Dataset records
--------------------------------

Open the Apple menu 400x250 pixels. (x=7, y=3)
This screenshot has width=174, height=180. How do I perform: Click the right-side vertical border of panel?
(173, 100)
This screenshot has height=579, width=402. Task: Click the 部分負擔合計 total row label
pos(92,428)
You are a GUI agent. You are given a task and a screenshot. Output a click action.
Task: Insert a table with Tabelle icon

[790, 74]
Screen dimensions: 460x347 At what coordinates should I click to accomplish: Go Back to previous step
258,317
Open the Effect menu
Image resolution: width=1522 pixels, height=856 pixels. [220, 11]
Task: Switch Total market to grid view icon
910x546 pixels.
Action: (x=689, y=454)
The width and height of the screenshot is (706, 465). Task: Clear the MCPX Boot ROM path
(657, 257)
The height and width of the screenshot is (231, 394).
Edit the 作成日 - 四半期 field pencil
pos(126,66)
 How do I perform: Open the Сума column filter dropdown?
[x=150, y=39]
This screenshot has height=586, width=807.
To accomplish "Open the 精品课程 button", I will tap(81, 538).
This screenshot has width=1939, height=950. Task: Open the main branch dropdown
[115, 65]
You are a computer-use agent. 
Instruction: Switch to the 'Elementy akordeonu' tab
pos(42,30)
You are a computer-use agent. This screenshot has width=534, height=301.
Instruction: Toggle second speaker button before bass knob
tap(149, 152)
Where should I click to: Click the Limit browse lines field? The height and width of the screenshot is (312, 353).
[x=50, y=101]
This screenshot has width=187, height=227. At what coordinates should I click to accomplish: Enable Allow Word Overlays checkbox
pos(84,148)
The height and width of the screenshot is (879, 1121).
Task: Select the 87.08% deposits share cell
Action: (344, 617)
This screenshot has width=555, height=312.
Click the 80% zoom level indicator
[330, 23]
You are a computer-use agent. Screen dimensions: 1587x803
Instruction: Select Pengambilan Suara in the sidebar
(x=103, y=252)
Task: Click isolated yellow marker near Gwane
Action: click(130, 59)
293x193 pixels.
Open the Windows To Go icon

--------------------------------

WHAT THE EXERCISE ASKS: Can you convert everything from the first line of the records down to the line containing "pos(92,428)" into a JSON list of strings, one string per line, leaving out blank lines?

FULL OUTPUT:
[
  "Open the Apple menu 400x250 pixels. (x=7, y=3)",
  "This screenshot has width=174, height=180. How do I perform: Click the right-side vertical border of panel?",
  "(173, 100)",
  "This screenshot has height=579, width=402. Task: Click the 部分負擔合計 total row label",
  "pos(92,428)"
]